There's a program called lucview that you can use to see if the webcam works, but I simply use the mplayer program that I already downloaded.
That will work just fine. Apparently, though, the cheap webcam has bad adjustment. It's fine under sun light, but when the room is dark, the blacks become blue and green. So freaky!
Next, it's video capture time. I'm using a program called motion. The program uses configuration file. It took me a while to notice that there is no command line parameters. In the end, I simply create a file called motion.conf and put it in my directory. Also notice, that if you have more than one, you also need to create motion1.conf, motion2.conf, and so on. Not that I will have more than one. Even using one, my Raspberry Pi goes to max CPU so easily.

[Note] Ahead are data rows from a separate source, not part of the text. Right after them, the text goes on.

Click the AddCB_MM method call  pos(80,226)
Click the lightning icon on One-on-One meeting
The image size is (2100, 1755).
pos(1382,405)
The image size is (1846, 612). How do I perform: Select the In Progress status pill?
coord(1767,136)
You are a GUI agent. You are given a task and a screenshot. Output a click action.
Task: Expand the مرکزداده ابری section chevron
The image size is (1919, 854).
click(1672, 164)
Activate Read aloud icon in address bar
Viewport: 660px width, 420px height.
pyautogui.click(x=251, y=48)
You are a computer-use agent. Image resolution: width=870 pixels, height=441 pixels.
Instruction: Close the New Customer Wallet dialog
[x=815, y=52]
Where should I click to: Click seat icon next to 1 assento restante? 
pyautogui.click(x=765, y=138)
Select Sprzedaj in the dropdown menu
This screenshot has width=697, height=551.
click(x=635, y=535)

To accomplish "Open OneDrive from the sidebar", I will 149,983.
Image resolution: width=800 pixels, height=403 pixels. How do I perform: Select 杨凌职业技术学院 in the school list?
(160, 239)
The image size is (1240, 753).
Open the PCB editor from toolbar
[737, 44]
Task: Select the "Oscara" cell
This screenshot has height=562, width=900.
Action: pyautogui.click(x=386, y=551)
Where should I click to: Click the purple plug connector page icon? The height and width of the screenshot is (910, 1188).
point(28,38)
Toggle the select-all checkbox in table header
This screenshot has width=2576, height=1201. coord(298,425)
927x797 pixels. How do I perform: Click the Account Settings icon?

pi@rustypi ~ $ cat motion.conf
#motion -c /home/pi/motion.conf
on_motion_detected echo "motion is detected"
on_movie_start echo "Movie %f is starting"
on_movie_end echo "End of Movie %f"
Quite a long list of options, right? It uses 2 ports. One is for control, or the user interface for the program. Another is for webcam, or the viewfinder of the program. The viewfinder uses MJPEG stream, something Midori cannot handle. I eventually relented and use my Kindle Fire for it.
You can see the big monitor that is running Raspberry Pi, and I'm holding the webcam next to my Kindle Fire that is acting as my viewfinder. Talk about technological overkill! It works well enough, but that's quite a bit of technologies involved here. Oh, the blue box? That's my Nintendo 3DS XL. I'm using it to take the picture.
Hmmm. It looks like I'm using a bunch of cheap technologies, doesn't it? Does that means I'm a cheapskate?
Here is the view of the directory. I created a special "webcam" directory to hold the images. I'm thinking of moving it to external SD card, because of SD write wear problem.
The name of the files are different according to what you want to use. In this case, I'm using capHHMM format. There are lots of different format, depending whether or not you're capturing time-lapse and whatnot. The only thing I can tell you is for you to experiment.
I thought I was being clever and decided to capture screenshot via webcam. It turns out the lighting was atrocious and all I got was a bunch of colored dot. Not at all what I was looking for. I set the brightness manually, and brought it extremely bright lights. It works, in that the screen looks normal. It doesn't work in that the lighting was uneven. Either way, the result is unusable.
You know, I was thinking how this Raspberry Pi is really compact and that motion program is really powerful. Then it occured to me that I can duplicate the project as Deer Cameras.
I was looking through the Cabela's catalog, and it features lots of deer cameras, starting from $80 and up. So, I'm thinking, Raspberry Pi, battery, webcam, Wifi dongle. Those probably costs about $60. Tupperware for rain-proof enclosure, and you have the redneck equivalent of Raspberry Pi powered Deer Camera!
You'll run it headless, for sure. You can set it up anyway you want. In short really nice functionality of a high end deer camera for the price of the cheapest kind.
Well, there's one thing missing. It can't take picture in the dark. I suppose, you'll need infrared spotlight. Or heck, since we're talking about redneck version, just hook up multiple Million Candlelight Spotlight, set to trigger when the deer is in range. Just freeze those deer in multitude spotlights, good for taking pictures with webcam in the middle of the night!